* [Extract provided]:
I still think there was a core impulse/vibe, which manifested in different forms but drew a lot of different strands together and created a lot of overlap, its messy, woolly nature being part of the point. If there were bands that sounded like this stuff in 1990 or whenever I’d love to hear them. I think the reissues and acts that had their reputations boosted during this period is a crucial part too, moka mentioned vashti bunyan and linda perhacs, and there’s also robbie basho, henry flynt, & pleasing weird little one-offs records
anyway here’s a top 10 of records that don’t fit together & yet do:
Sunburned Hand of the Man – Jaybird
Six Organs of Admittance – For Octavio Paz
NNCK – Sticks and stones maybe break my bones but names can never hurt me
Christina Carter – Living contact
Chris Corsano – The Young Cricketer
Jackie O’Motherfucker – Change
Glenn Jones – This is the wind that blows it out
Pelt – Ayahuasca
Double Leopards – Halve Maen
Jack Rose – Red horse, white mule (or really the ‘two originals of…’ CD with opium musick)

(Pointing records for text and elements)

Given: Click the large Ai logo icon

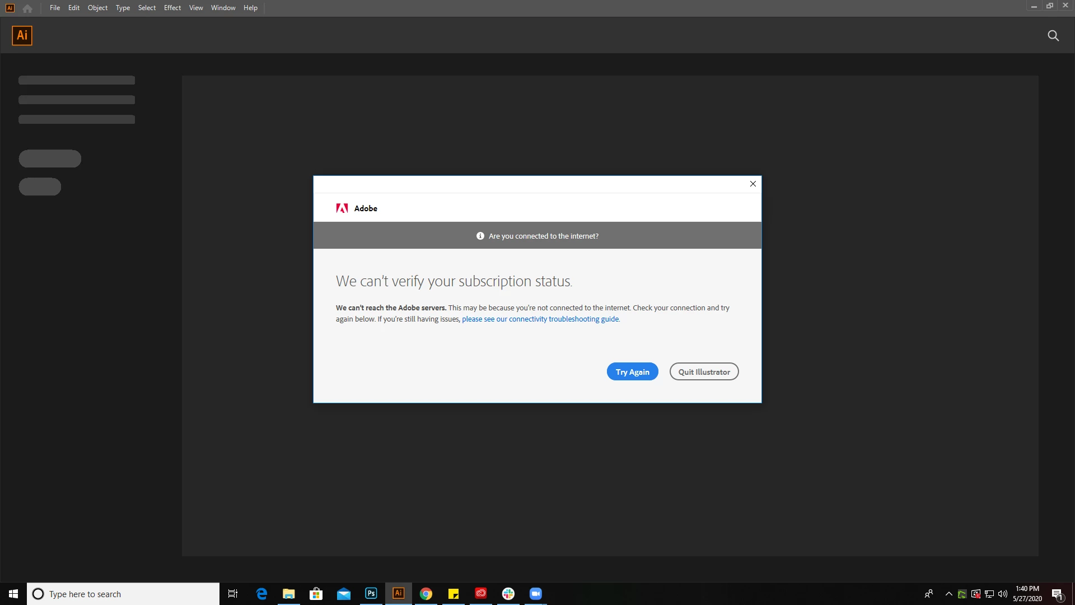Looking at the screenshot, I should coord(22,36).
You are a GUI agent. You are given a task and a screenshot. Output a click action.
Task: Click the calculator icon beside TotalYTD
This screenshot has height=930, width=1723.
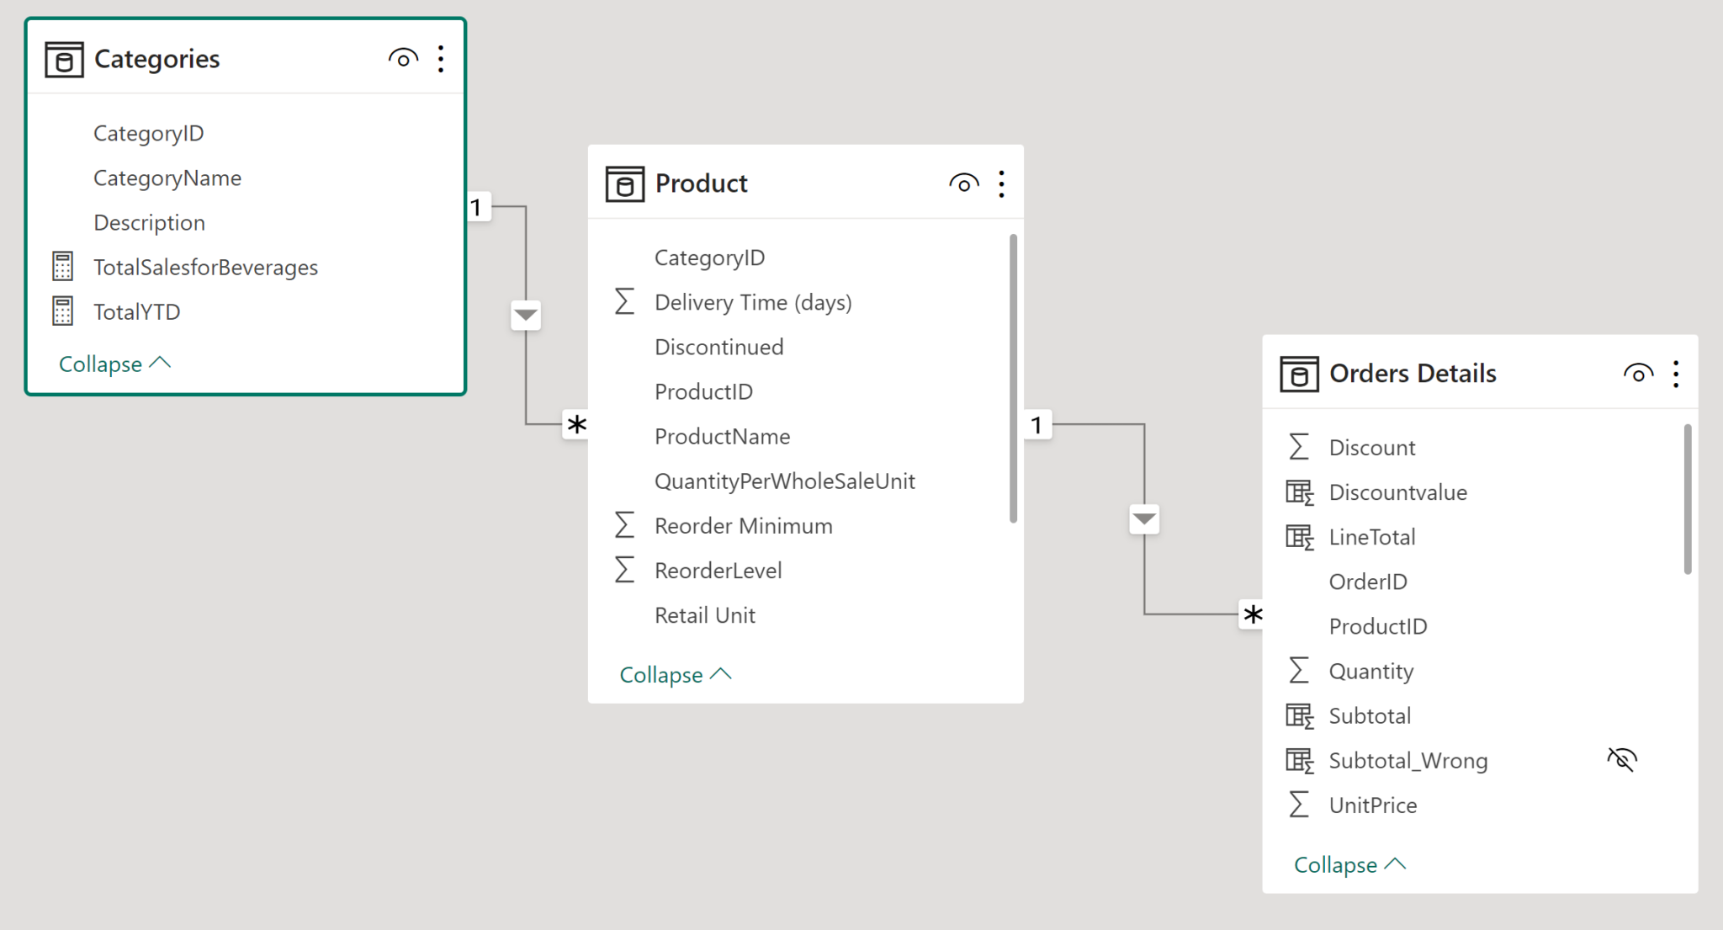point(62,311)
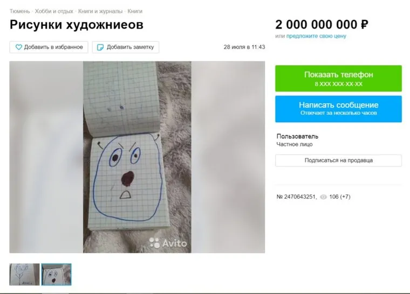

* [Written task]: In the music commentary, which artists are named in the opening paragraph, before the top 10, as part of the reissues and acts whose reputations were boosted during this period? List them all.

* [Full output]: vashti bunyan, linda perhacs, robbie basho, henry flynt